Saturday, April 24, 2010

Sergey Buldyrev

A study from Sergey Buldyrev and colleagues was published in Nature the day before Eyjafjallajökull’s eruption. The researchers investigated catastrophic failures in complex networked systems—systems like the closely coupled infrastructures underlying modern transportation, electricity distribution, telecommunications, and financial transactions. These systems are constructed from many interdependent nodes, which gives them greater stability and resilience: If one node fails, material, money, energy, or people are routed through other nodes, and functionality is maintained. But past a certain critical threshold of node failures, the system fragments and cannot function.

Buldyrev’s team modeled how disruptions percolate through a tightly linked pair of idealized interdependent networks, and found a counter-intuitive result: The failure of even a small number of nodes in one network can cause additional failures in the second. These failures can then feed back into the first network and cause yet more node failures. In other words, the greatest strength of an interdependent network in isolation is also the greatest weakness of interdependent networks as a whole. Two closely linked, highly resilient systems can suffer catastrophic failure through initially small disruptions that would have been essentially harmless to either network individually. What’s true for two linked networks presumably holds for larger assemblages.
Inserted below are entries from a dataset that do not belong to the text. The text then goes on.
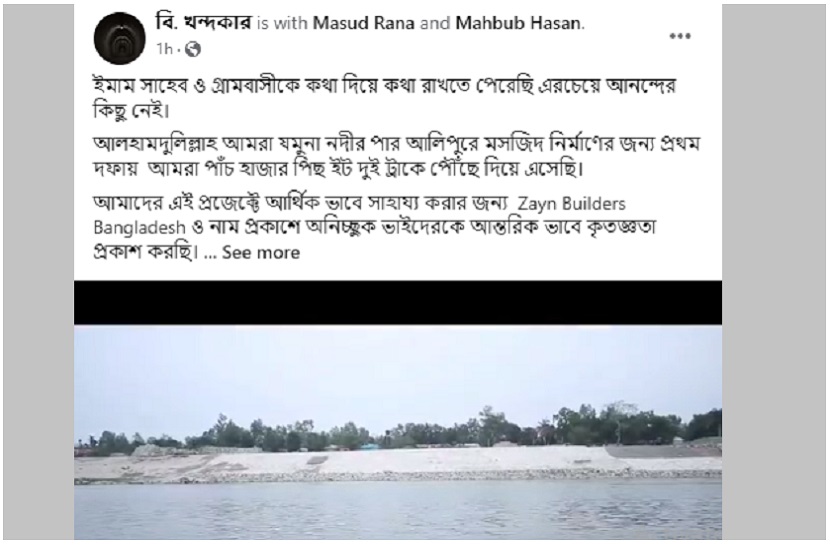Click the paragraph starting আমাদের এই প্রজেক্টে
The image size is (830, 545).
[375, 228]
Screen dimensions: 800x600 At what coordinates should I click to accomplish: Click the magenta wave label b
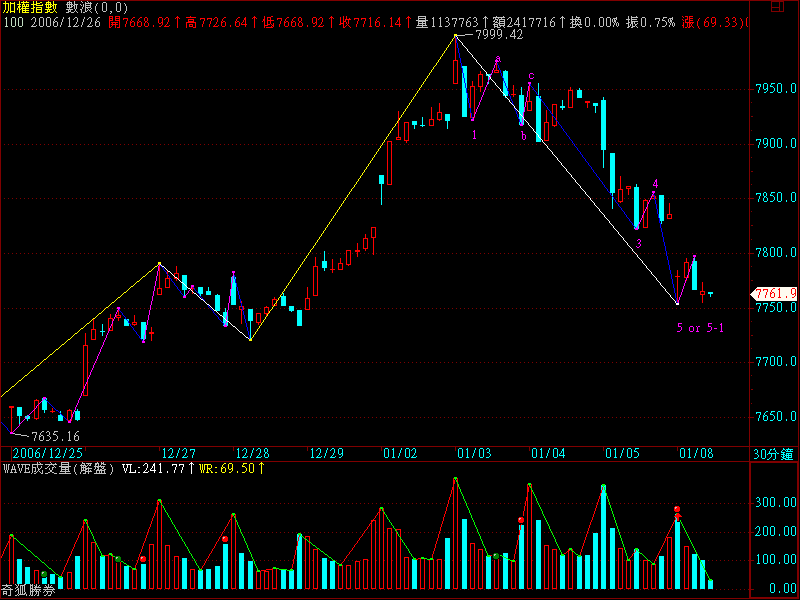pyautogui.click(x=522, y=122)
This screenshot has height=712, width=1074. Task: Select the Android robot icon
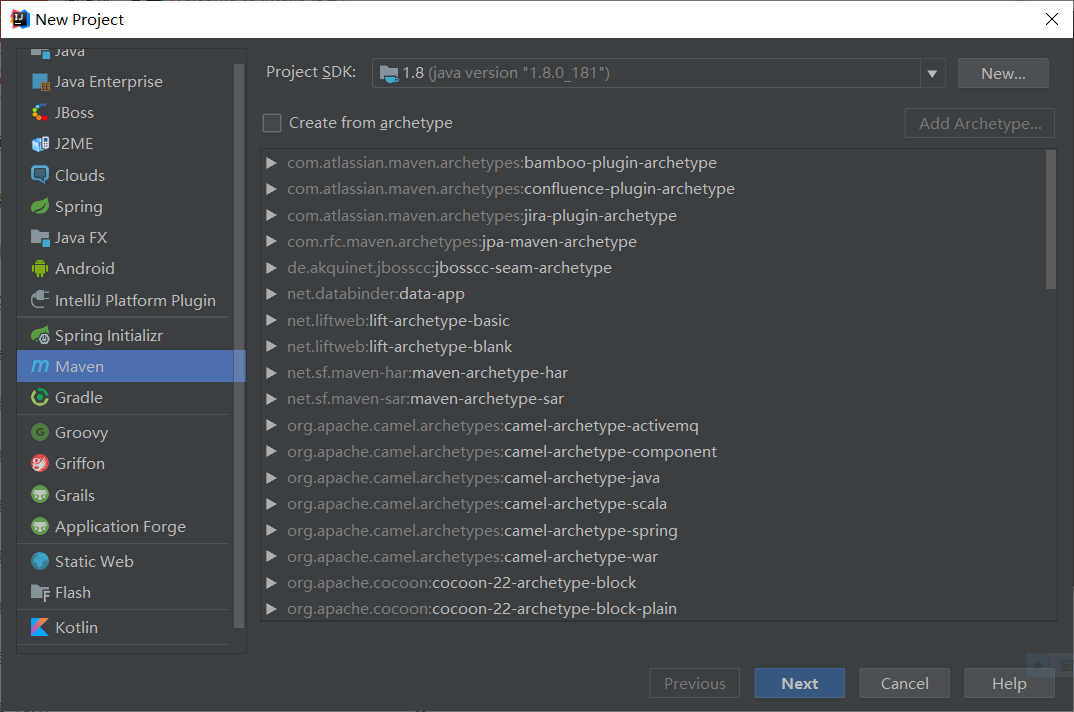(x=40, y=269)
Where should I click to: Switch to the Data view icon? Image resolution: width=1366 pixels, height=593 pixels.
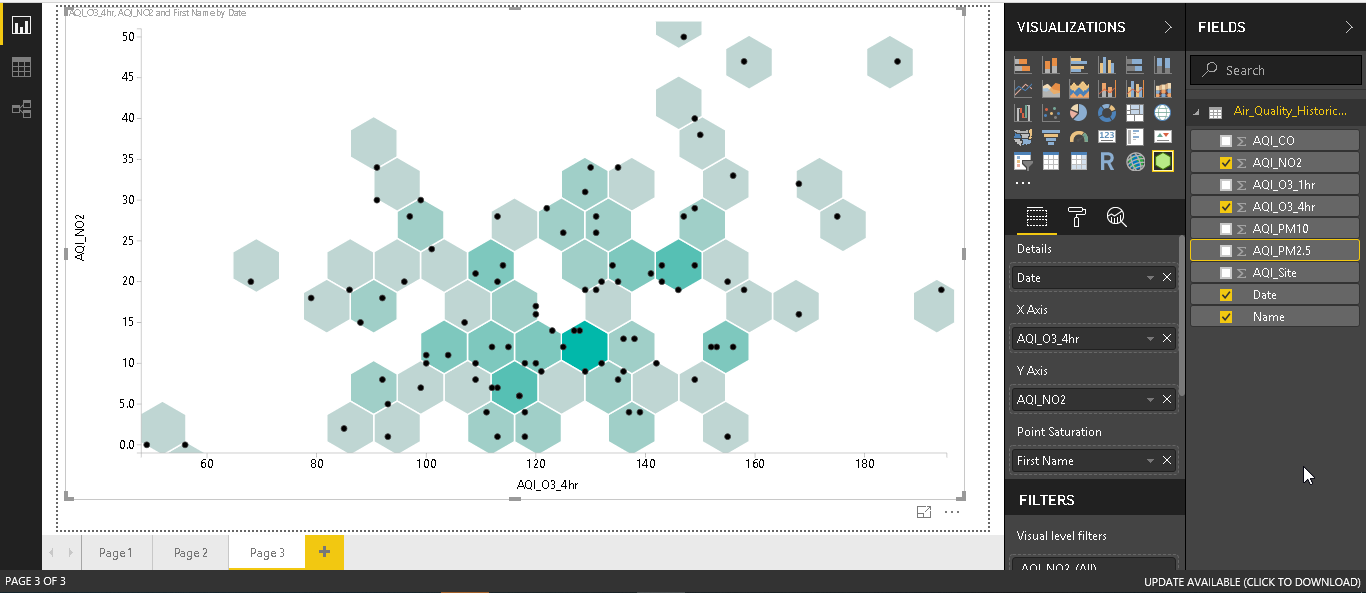21,67
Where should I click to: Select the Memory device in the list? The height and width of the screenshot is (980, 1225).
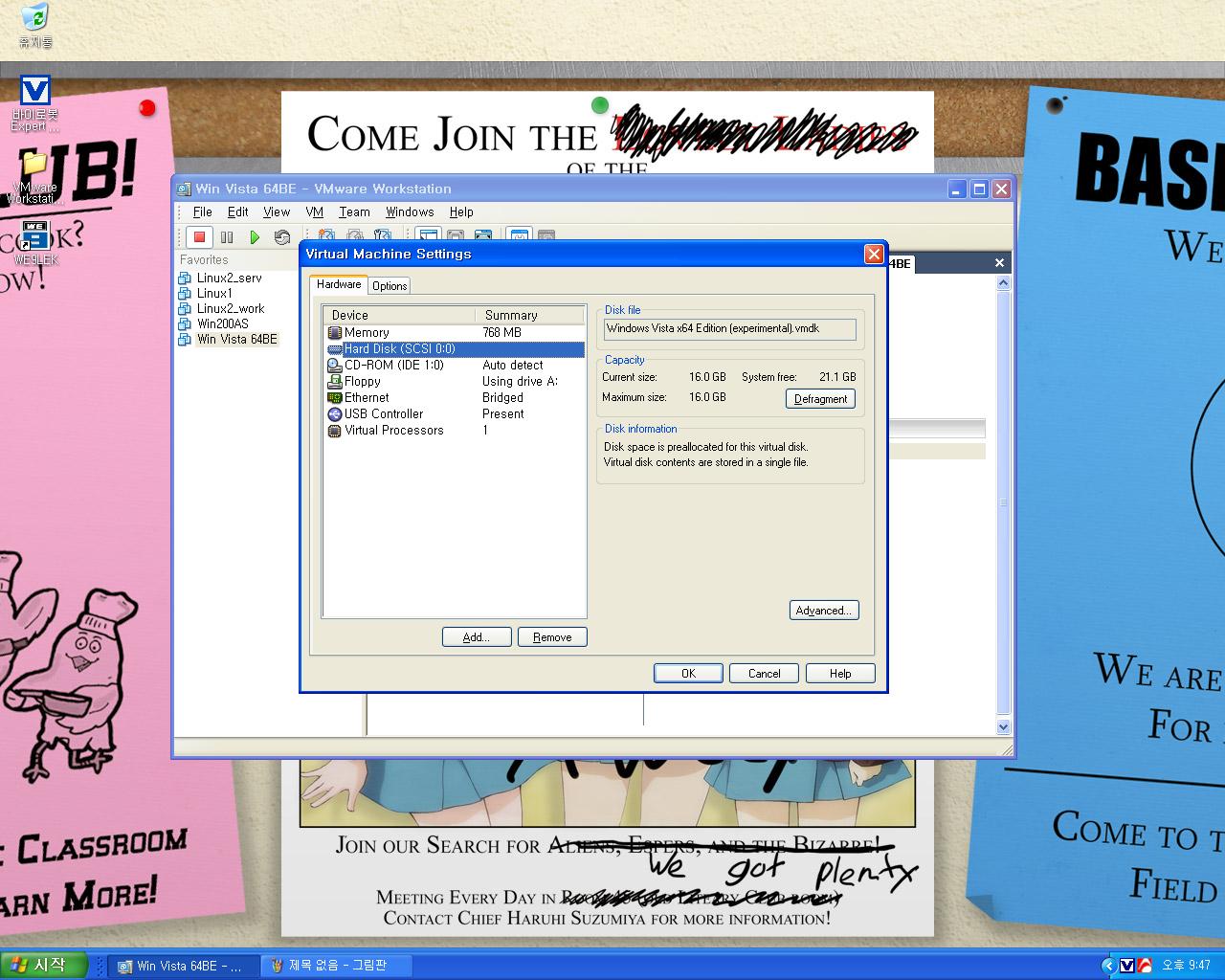pos(367,332)
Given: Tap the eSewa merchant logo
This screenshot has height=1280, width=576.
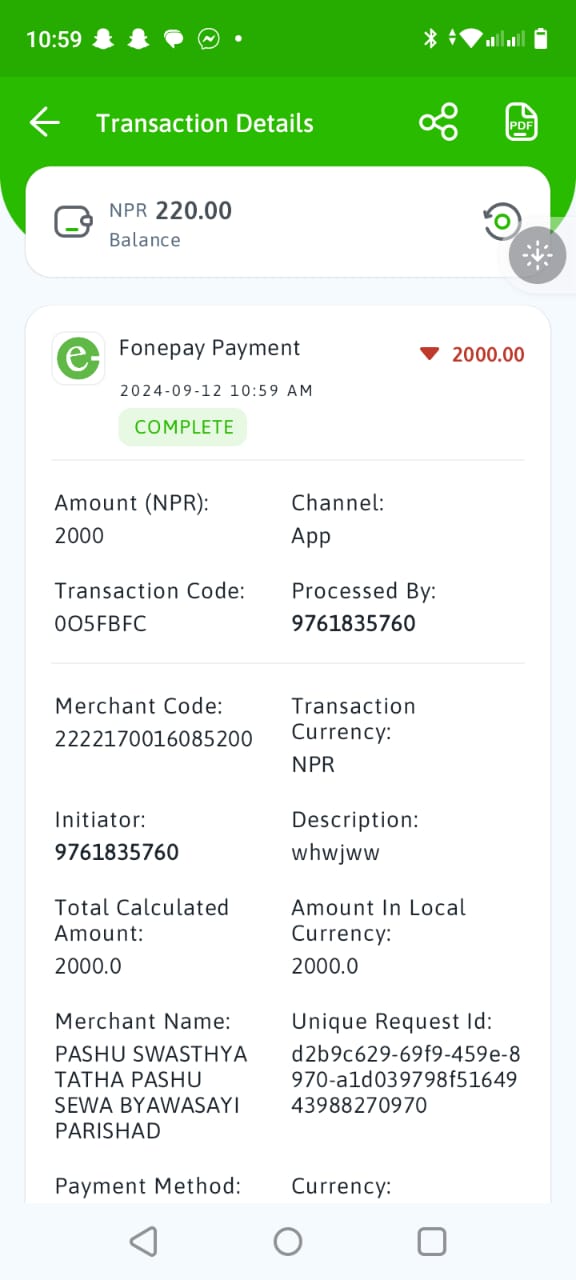Looking at the screenshot, I should (78, 358).
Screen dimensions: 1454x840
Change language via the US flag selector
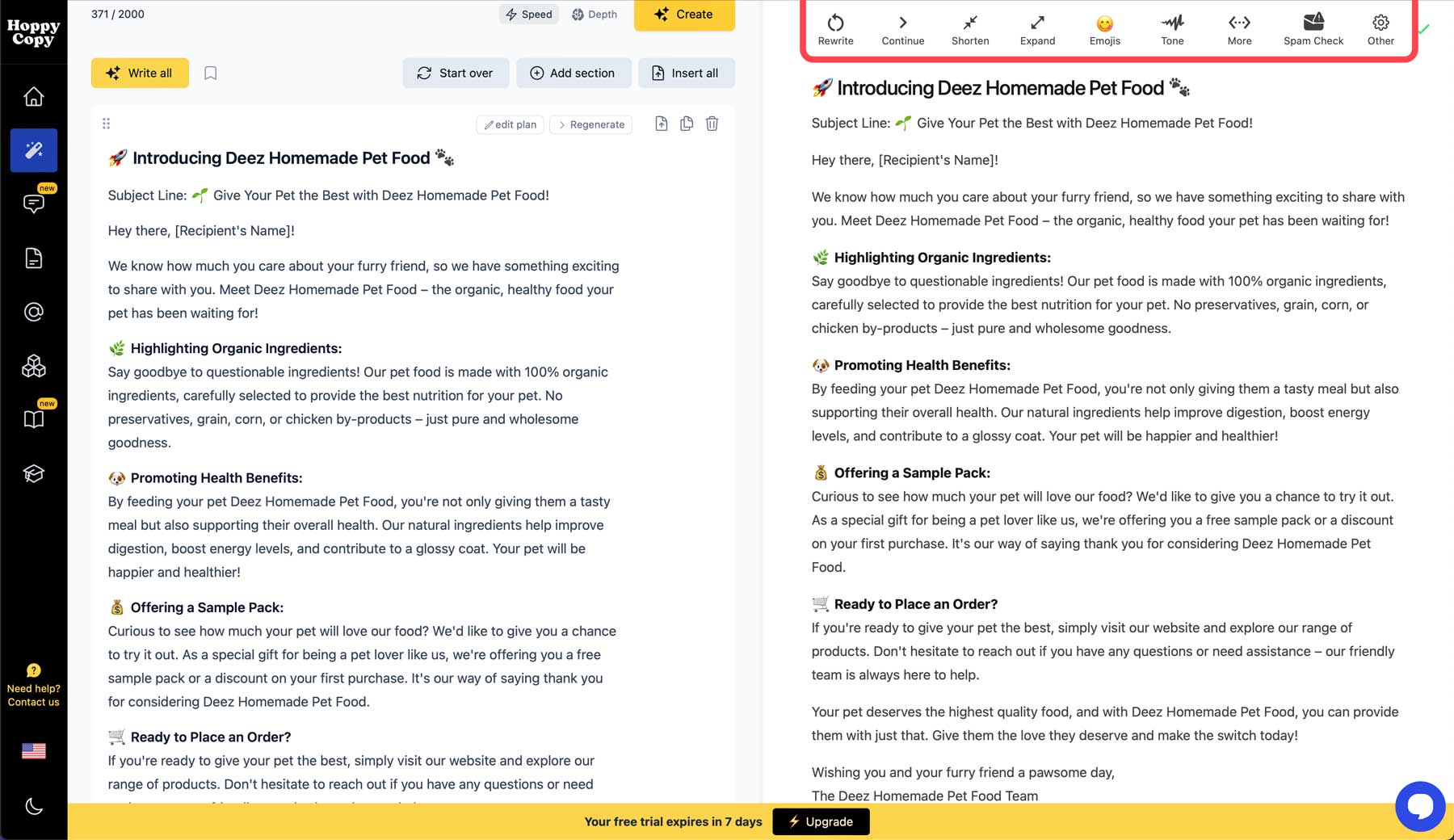(33, 751)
A better message for Earth Day would be more frightening, and closer to the truth: save the humans. The planet will endure our collective ravages and the biosphere will eventually rebound. The world has certainly changed over the past forty years, but we have changed even more. As the products of countless interdependent complex systems, we seem to somehow harbor their flaws. Now, we’re making them manifest, eliminating the interstices that used to protect and insulate the thin veneer of life that glosses this planet. Our greatest strength has become our greatest weakness; we are complex, but fragile. Our systems are connecting, with each node at our fingertips. Alas, if only their failures could teach us to fly.